VORLIEGENDER TEXT
=======

Für diesen Fall weist Rechtsanwalt Dzida auf eine neue gesetzliche Regelung hin: Eltern, die aufgrund von Kita- oder Schulschließungen, die Betreuung ihrer Kindern übernehmen müssen, können Ersatzleistungen für den eintretenden Entgeltausfall erhalten. Das Gesetz sieht vor, dass der Staat 67 Prozent des Nettoeinkommens, maximal aber EUR 2016 im Monat, erstattet. Der Lohnersatz gilt für Eltern von Kindern unter zwölf Jahren. Eltern, die ein Kind mit Behinderung betreuen, können die Hilfe unabhängig vom Alter des Kindes erhalten. Marta Böning vom DGB kritisiert, dass die Höhe der Entschädigung von der Bundesregierung viel zu knapp bemessen sei. Außerdem greife das Recht nur bei ganztägigen Fehlzeiten, nicht stundenweise. Sie betont, dass die Auswirkungen der Schließungsmaßnahmen gerade Arbeitnehmer, die Eltern sind, vor ganz große Herausforderungen stellt.
Was ist, wenn ich zu einer bestimmten Risikogruppe gehöre?
Das kommt immer auf den Einzelfall an, so Arbeitsrechtler Dzida. Wenn ein Arbeitgeber ein Schutzkonzept für Risikogruppen erstellt hat, zum Beispiel Einzelzimmer statt Großraumbüro, möglichst wenig Kundenkontakt, Maskenpflicht auf dem Flur und im Aufzug, dann bestehe eine Pflicht zur Rückkehr ins Büro. Wenn es dagegen aufgrund der Art der Arbeit nicht möglich ist, Risikogruppen ausreichend zu schützen, kann ein Anspruch bestehen, weiterhin im Homeoffice arbeiten zu dürfen.

=======

ÜBUNGSDATEN
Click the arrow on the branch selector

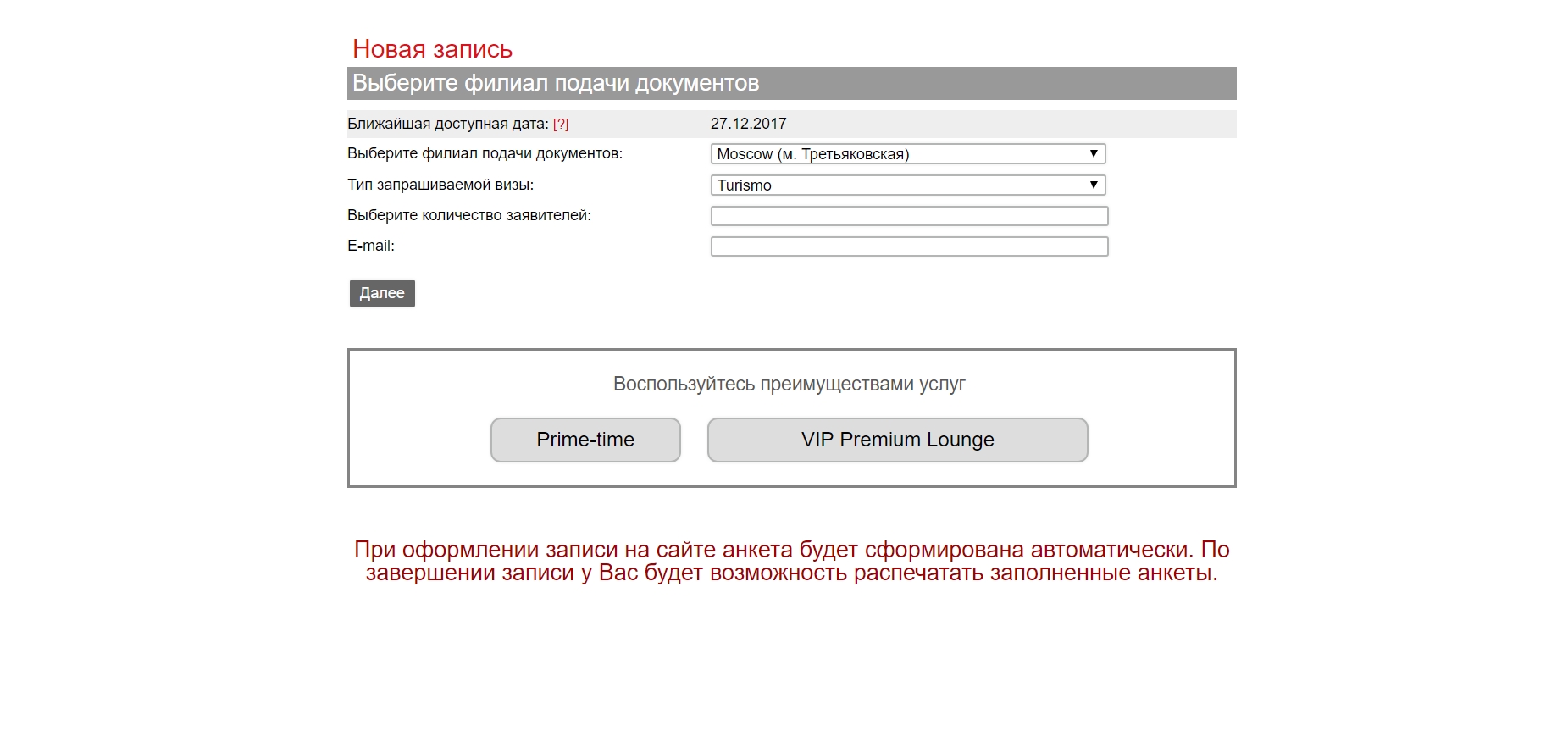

=======

DEINE AUFGABE
Überarbeite den vorliegenden Text von „Das kommt immer“ bis einschließlich „arbeiten zu dürfen.“ und gib diesen Teil wieder, wobei „Großraumbüro“ durch „Gemeinschaftsbüro“ ersetzt wird.

SCHRIFTLICHE ANTWORT
Das kommt immer auf den Einzelfall an, so Arbeitsrechtler Dzida. Wenn ein Arbeitgeber ein Schutzkonzept für Risikogruppen erstellt hat, zum Beispiel Einzelzimmer statt Gemeinschaftsbüro, möglichst wenig Kundenkontakt, Maskenpflicht auf dem Flur und im Aufzug, dann bestehe eine Pflicht zur Rückkehr ins Büro. Wenn es dagegen aufgrund der Art der Arbeit nicht möglich ist, Risikogruppen ausreichend zu schützen, kann ein Anspruch bestehen, weiterhin im Homeoffice arbeiten zu dürfen.